-- GIVEN DATA --
###

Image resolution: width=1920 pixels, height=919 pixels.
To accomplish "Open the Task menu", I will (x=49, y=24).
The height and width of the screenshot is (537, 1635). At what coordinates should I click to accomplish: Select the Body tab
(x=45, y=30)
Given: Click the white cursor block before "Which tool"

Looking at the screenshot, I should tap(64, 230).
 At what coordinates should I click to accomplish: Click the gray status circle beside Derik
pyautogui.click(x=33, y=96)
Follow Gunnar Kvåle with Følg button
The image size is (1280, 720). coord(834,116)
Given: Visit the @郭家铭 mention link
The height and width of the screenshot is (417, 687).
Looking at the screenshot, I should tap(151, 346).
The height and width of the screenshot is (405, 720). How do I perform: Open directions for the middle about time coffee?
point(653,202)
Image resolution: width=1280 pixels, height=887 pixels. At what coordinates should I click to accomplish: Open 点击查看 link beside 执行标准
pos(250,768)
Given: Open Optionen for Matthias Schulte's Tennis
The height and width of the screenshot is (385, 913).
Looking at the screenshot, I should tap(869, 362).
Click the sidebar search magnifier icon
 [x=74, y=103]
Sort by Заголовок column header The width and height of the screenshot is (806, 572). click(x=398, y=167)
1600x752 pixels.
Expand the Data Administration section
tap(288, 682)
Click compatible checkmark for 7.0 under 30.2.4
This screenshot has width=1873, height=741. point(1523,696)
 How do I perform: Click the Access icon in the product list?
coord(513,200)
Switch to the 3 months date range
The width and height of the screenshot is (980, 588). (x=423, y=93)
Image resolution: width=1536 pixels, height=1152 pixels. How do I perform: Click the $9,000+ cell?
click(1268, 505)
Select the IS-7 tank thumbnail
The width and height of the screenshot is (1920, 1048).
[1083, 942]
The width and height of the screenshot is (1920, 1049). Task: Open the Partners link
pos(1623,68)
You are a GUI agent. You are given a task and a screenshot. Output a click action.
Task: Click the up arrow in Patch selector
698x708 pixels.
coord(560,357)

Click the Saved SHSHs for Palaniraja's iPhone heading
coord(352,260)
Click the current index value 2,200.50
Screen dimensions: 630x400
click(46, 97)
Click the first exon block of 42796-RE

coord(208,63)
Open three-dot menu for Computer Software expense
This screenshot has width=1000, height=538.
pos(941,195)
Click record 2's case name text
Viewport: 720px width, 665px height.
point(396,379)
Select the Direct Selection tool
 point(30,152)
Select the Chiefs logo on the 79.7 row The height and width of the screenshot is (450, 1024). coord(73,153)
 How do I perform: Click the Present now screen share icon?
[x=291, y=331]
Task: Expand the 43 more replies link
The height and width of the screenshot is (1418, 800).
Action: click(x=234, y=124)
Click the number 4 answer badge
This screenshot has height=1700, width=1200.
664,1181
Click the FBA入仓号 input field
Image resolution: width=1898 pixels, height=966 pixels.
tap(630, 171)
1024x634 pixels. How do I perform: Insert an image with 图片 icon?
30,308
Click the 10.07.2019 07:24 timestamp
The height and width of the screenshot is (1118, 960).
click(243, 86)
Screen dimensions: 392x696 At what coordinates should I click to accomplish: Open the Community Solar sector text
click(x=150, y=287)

###

-- WHAT YOU HAVE TO DO --
Output the lines of the records above exactly as they appear, from the line containing "1600x752 pixels." through the line containing "Task: Expand the 43 more replies link".

-- EXERCISE OUTPUT --
1600x752 pixels.
Expand the Data Administration section
tap(288, 682)
Click compatible checkmark for 7.0 under 30.2.4
This screenshot has width=1873, height=741. point(1523,696)
 How do I perform: Click the Access icon in the product list?
coord(513,200)
Switch to the 3 months date range
The width and height of the screenshot is (980, 588). (x=423, y=93)
Image resolution: width=1536 pixels, height=1152 pixels. How do I perform: Click the $9,000+ cell?
click(1268, 505)
Select the IS-7 tank thumbnail
The width and height of the screenshot is (1920, 1048).
[1083, 942]
The width and height of the screenshot is (1920, 1049). Task: Open the Partners link
pos(1623,68)
You are a GUI agent. You are given a task and a screenshot. Output a click action.
Task: Click the up arrow in Patch selector
698x708 pixels.
coord(560,357)

Click the Saved SHSHs for Palaniraja's iPhone heading
coord(352,260)
Click the current index value 2,200.50
Screen dimensions: 630x400
click(46, 97)
Click the first exon block of 42796-RE

coord(208,63)
Open three-dot menu for Computer Software expense
This screenshot has width=1000, height=538.
pos(941,195)
Click record 2's case name text
Viewport: 720px width, 665px height.
point(396,379)
Select the Direct Selection tool
 point(30,152)
Select the Chiefs logo on the 79.7 row The height and width of the screenshot is (450, 1024). coord(73,153)
 How do I perform: Click the Present now screen share icon?
[x=291, y=331]
Task: Expand the 43 more replies link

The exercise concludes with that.